We overrule Rodriguez’s issue regarding the exclusion of evidence.
Closing Argument
In his second issue, Rodriguez contends that the State’s closing argument
was inflammatory and harmful. He complains that the prosecutor improperly
argued (1) that some people would want to castrate a child abuser; (2) that jurors
should disregard the lesser-included offense because the State had proven the
greater offense; (3) that the jury should not “be confused” when they consider that
Mary is older when testifying than she was when the abuse occurred; (4) that Mary
was credible despite her disadvantaged upbringing and that she deserved the same
respect and consideration that society gives to children of celebrities. Rodriguez
admits that he did not object to the State’s closing argument at trial. Even so, he
argues that preservation was not required because the inflammatory statements
were so pervasive.
8 The Texas Court of Criminal Appeals has reiterated that “[t]he right to a trial
untainted by improper jury argument is forfeitable.” Hernandez v. State, 538
S.W.3d 619, 622 (Tex. Crim. App. 2018). “Even an inflammatory jury argument is
forfeited if the defendant does not pursue his objection to an adverse ruling.” Id. at
622–23 (citing Estrada v. State, 313 S.W.3d 274, 303 (Tex. Crim. App. 2010)

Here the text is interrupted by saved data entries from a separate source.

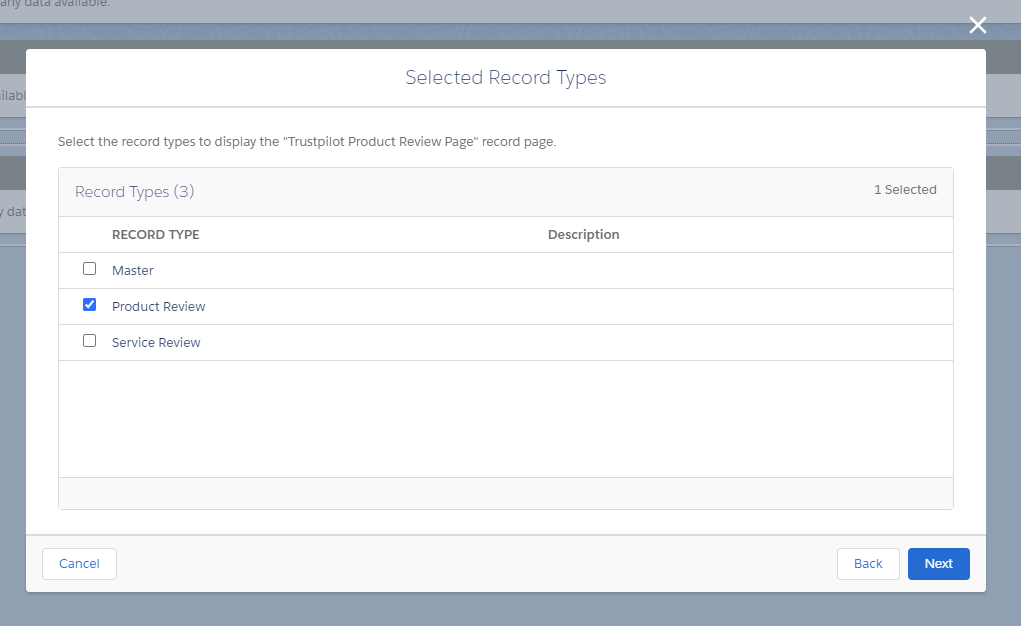Screen dimensions: 1021x626
Task: Open the Master record type link
Action: click(x=132, y=270)
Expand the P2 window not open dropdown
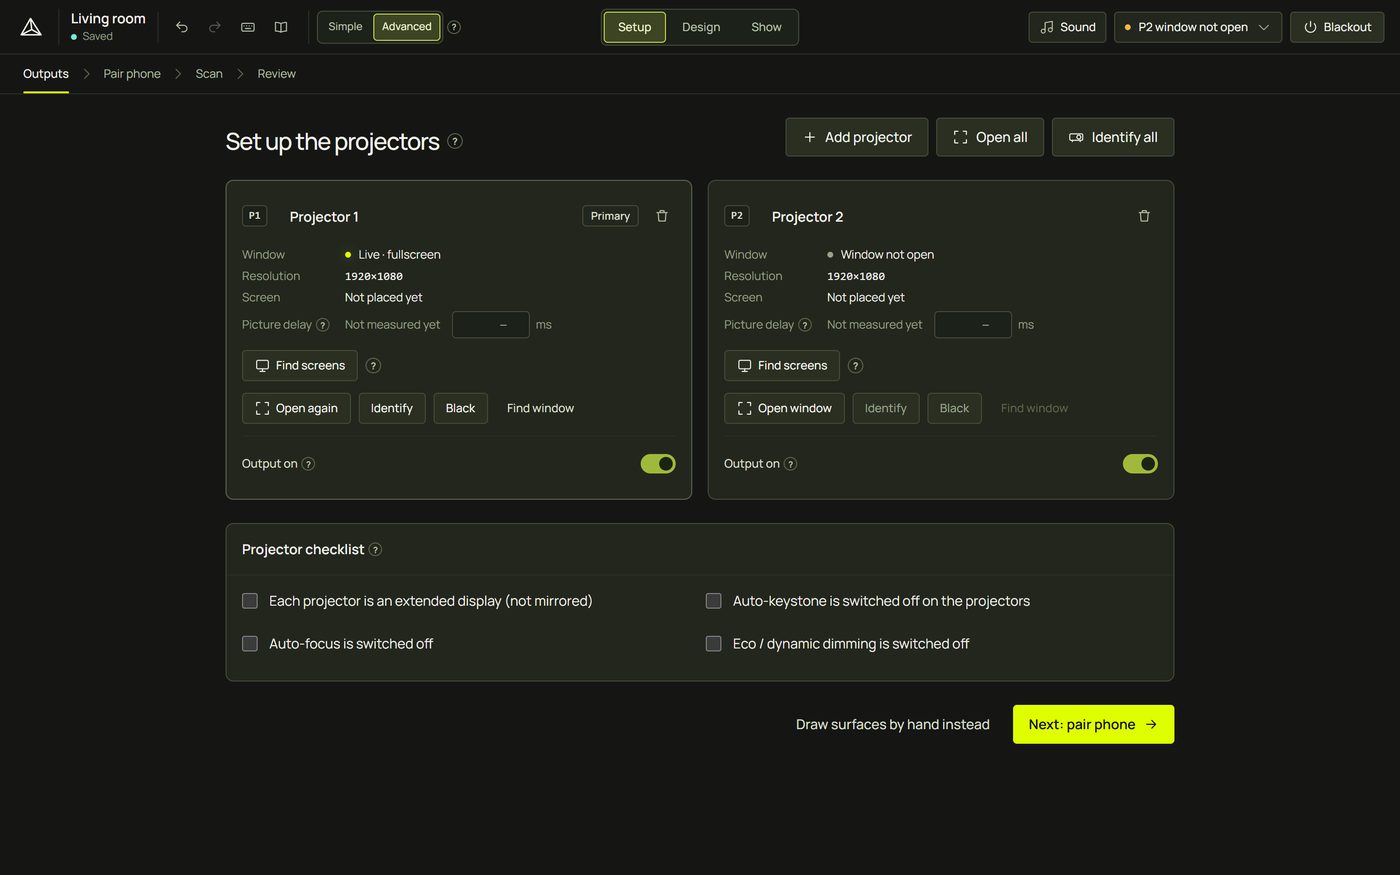This screenshot has width=1400, height=875. [x=1198, y=27]
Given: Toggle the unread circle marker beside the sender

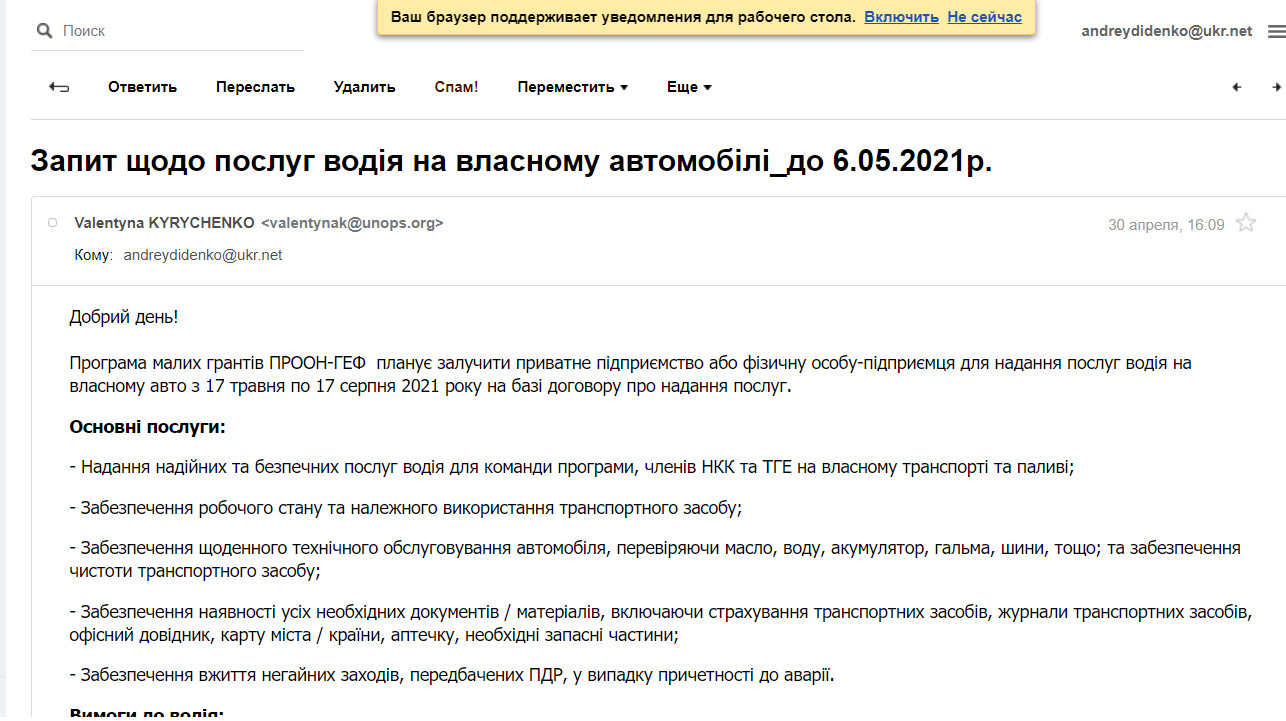Looking at the screenshot, I should (x=53, y=223).
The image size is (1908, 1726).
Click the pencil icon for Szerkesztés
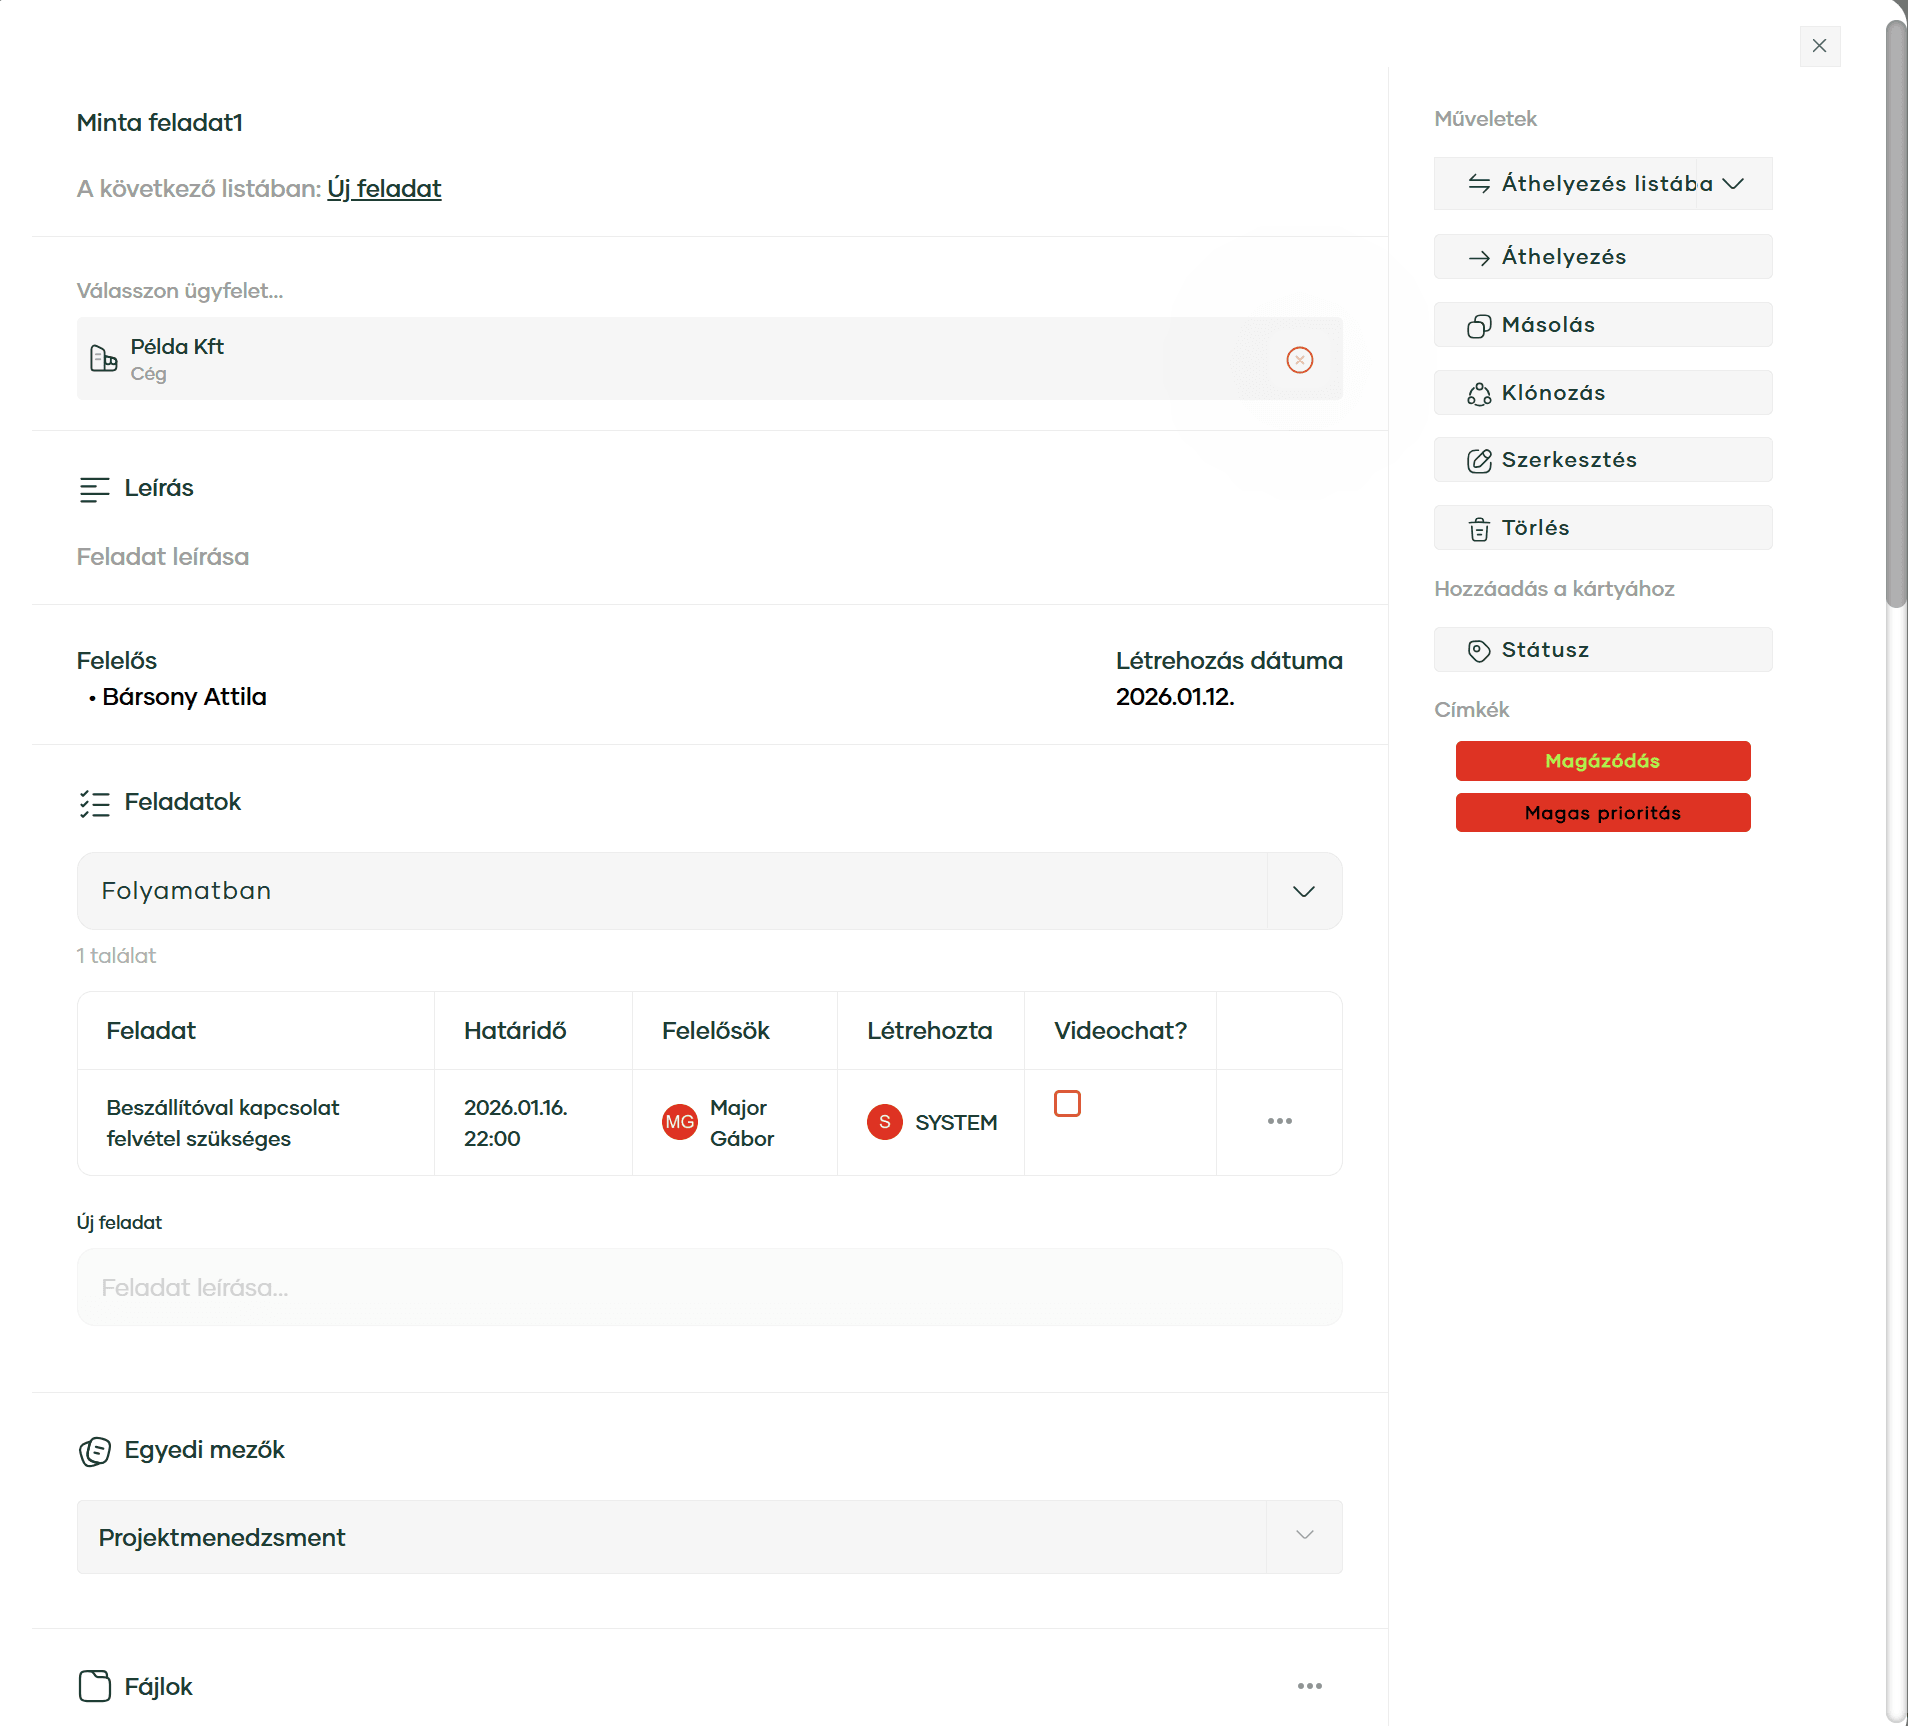coord(1479,461)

(even assuming prosecutor’s argument was so egregious that instruction to
disregard would be ineffectual, defendant “should have moved for a mistrial to
preserve this error”)). “Erroneous jury argument must be preserved by objection
pursued to an adverse ruling; otherwise, any error from it is waived.” Id. at 623.
The record establishes that Rodriguez failed to object at any point to the
closing argument he now challenges. As a result, Rodriguez’s issue is unpreserved
and overruled.
Conclusion
We affirm the trial court’s judgment.
Susanna Dokupil Justice
Panel consists of Chief Justice Adams and Justices Guiney and Dokupil.
Do not publish. TEX. R. APP. P. 47.2(b).